Von Dr. Albert Wittwer
Unter heftigem Beifall hat das Portal Twitter dem gerade noch amtierenden US-Präsidenten den Zugang gesperrt. Über dieses Kommunikationsinstrument hat der schon vor seiner Wahl vor vier Jahren aktiv Politik gemacht. Und Heerscharen von recherchefaulen Redakteuren glänzend bedient. Sie konnten sicher sein, daß täglich aufregende und höchst unterhaltsame kurze Statements im Stil von „Fauci (führender Virologe) ist überfordert. Es gibt keine menschengemachte Klimaerwärmung. Kim Il Sung ist ein großartiger Kerl“ sprudeln werden. Darüber kann man in fünfzehn Minuten bei einem Espresso einen Artikel schreiben. Den Rest des Tages hat man dann frei.

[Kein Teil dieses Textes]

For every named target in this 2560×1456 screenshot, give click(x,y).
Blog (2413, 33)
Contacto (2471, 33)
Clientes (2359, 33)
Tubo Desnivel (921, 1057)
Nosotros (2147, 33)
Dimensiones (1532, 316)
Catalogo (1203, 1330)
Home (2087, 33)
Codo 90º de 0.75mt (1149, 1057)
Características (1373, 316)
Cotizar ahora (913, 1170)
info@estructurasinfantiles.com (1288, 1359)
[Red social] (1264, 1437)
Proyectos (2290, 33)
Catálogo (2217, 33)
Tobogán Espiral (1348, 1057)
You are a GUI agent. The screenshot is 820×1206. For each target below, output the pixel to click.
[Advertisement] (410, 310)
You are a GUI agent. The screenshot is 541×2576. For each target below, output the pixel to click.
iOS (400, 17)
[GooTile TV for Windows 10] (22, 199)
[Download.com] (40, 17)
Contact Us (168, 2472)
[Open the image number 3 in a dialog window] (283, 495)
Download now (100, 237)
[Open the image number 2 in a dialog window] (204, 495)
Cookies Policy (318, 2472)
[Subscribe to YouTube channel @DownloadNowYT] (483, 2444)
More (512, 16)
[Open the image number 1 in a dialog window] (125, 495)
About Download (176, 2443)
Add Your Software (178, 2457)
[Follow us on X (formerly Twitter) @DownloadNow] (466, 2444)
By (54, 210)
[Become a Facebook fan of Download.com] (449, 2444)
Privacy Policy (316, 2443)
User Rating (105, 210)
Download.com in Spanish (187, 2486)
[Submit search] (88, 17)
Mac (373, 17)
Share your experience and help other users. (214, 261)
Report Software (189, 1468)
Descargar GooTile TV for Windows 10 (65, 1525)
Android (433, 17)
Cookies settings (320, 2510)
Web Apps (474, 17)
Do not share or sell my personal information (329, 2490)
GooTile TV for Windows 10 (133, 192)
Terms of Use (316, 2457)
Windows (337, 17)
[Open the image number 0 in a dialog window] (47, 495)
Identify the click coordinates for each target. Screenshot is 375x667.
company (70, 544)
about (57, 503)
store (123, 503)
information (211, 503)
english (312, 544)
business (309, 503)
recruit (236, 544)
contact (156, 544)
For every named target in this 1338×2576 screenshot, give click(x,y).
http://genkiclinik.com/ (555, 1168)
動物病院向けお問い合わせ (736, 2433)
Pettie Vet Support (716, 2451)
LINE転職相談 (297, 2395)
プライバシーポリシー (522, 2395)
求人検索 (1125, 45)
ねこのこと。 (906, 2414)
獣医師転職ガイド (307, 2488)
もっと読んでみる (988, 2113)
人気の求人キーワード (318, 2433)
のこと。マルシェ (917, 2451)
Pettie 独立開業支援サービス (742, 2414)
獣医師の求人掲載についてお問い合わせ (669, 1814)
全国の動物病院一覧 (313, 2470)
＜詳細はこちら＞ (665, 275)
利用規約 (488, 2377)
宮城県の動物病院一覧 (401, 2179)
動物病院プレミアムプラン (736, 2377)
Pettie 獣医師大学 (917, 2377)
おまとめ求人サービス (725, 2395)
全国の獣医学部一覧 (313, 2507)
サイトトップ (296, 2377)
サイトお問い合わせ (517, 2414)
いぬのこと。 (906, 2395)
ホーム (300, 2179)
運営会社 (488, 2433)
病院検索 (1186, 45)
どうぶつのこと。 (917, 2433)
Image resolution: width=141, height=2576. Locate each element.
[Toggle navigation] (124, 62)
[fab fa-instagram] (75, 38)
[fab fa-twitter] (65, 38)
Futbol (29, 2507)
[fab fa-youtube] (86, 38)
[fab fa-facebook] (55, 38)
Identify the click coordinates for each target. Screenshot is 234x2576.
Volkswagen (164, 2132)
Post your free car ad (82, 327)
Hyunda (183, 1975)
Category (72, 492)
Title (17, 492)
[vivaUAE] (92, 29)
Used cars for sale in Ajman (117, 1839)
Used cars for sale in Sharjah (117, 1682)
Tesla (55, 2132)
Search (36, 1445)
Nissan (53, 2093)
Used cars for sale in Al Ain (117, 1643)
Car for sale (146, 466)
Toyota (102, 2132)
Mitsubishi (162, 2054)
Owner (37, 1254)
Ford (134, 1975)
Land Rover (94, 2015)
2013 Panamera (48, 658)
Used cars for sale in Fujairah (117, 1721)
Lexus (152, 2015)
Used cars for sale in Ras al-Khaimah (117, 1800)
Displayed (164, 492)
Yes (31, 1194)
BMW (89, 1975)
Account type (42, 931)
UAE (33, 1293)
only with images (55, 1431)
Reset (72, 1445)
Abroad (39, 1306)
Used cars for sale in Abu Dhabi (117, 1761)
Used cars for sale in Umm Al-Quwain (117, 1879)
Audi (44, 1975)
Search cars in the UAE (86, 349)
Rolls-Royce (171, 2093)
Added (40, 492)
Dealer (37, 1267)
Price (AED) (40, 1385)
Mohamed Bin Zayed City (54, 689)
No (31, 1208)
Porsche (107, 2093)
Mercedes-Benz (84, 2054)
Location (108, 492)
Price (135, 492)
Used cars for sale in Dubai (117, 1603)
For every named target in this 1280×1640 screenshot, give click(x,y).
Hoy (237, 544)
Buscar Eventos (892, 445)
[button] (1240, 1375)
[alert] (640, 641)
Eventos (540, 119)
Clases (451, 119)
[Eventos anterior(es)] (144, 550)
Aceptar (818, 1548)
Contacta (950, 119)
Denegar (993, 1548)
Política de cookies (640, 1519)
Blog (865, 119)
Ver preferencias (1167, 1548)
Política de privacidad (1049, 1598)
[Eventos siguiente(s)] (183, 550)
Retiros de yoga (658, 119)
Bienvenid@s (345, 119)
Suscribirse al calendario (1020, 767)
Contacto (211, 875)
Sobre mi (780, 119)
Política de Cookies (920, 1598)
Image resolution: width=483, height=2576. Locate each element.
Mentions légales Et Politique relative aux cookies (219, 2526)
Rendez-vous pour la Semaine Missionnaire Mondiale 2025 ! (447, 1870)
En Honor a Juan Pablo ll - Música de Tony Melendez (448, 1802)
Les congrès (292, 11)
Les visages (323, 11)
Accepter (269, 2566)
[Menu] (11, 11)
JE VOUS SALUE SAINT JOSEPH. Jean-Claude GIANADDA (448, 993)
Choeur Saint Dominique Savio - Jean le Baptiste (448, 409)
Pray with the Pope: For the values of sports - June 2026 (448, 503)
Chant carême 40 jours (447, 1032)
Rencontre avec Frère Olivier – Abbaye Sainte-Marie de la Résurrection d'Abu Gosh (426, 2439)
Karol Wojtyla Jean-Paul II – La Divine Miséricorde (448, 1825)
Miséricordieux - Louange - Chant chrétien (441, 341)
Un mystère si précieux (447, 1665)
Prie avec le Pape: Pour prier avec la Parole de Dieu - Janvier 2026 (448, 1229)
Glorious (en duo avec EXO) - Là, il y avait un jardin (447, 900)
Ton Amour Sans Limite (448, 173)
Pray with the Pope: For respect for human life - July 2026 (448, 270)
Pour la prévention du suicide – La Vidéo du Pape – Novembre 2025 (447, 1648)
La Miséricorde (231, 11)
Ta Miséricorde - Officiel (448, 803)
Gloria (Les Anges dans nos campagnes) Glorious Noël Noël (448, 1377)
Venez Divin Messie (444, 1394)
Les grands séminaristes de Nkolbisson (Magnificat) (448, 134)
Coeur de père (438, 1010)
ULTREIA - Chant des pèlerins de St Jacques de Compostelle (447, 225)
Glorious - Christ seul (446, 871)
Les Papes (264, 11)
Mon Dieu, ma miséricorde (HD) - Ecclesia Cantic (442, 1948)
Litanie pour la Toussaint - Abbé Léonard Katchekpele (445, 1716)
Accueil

Es liegt auf der Hand, daß das in Zeiten des Internet-Shitstorms eine Beschränkung der Freiheit der Meinungsäußerung darstellt. Das „Ich bin nicht deiner Meinung, aber ich werde bis zu meinem Tod dein Recht verteidigen, sie zu äußern“* wird in Gestalt der Rede- und Pressefreiheit in den USA besonders hochgehalten. Was wir reden, wer hört das schon, was wir schreiben, wer mag das drucken, wer wird es lesen? Also geht es doch um den Zugang zu diesen Internet-Medien. Wird mir der Zugang verwehrt, kann ich meine Wut zum Badezimmerfenster hinausrufen. Da bellt dann höchstens der Nachbarshund.
Ein Freund hat sich für zeitlich befristete Sperren ausgesprochen. Im Gegenstandsfall wird es für kausal und adäquat gehalten, daß die öffentliche Kommunikation zum Sturm auf das Kapitol mit vier Toten und zahlreichen Verletzten und zur Behinderung der parlamentarischen Arbeit geführt hat. Vielleicht hat das Strafrecht sogar in den USA dafür eine Art Landfriedensbruch-Paragraph. Dann könnte darüber ja ein unabhängiges Gericht nach seinem sorgfältigen Beweisverfahren unter Wahrung aller Verteidigungsrechte, die einem Milliardär zu Gebote stehen, entscheiden. Sowas wie ein Computer-Internet-Verbot soll es in den USA ja geben – bisher für Hacker. Und vielleicht vorab eine einstweilige Sperre des Accounts verfügen.
Oder darf man das Twitter überlassen? Vielleicht einem Algorithmus, gespeist von unparteiischer künstlicher Intelligenz? So wie wir von den sozialen Netzwerken, deren Mitglieder sind, nach unerforschlichem Ratschluß die Postings von manchen Freunden erhalten, von anderen aber doch nicht.
Der Kapitalismus tritt hier ganz offen zu Tage. Er veröffentlicht, was er will. Er ist nicht darauf angewiesen, mit Think-Tanks, bezahlten Professuren, Presseschaltungen, Parteienförderung seine Interessen zu artikulieren, auf daß sie unsere Meinungen und die Entscheidungen der politischen Verantwortungsträger prägen. Ein Prozess von atemberaubender Kürze, wie er ja vielen Kritikern des langwierigen Parlamentarismus vorschwebt. Davor möge uns unser waches Internet-Konsumverhalten und – wie schon öfter – die Europäische Union mit ihren Rechtsetzungsbefugnissen, die den Zugang zum größten Binnenmarkt der Welt regulieren, bewahren.
Anmerkung:
*)
“I disapprove of what you say, but I will defend to the death your right to say it.” Evelyn Hall in ihrer Biografin über Voltaires Haltung.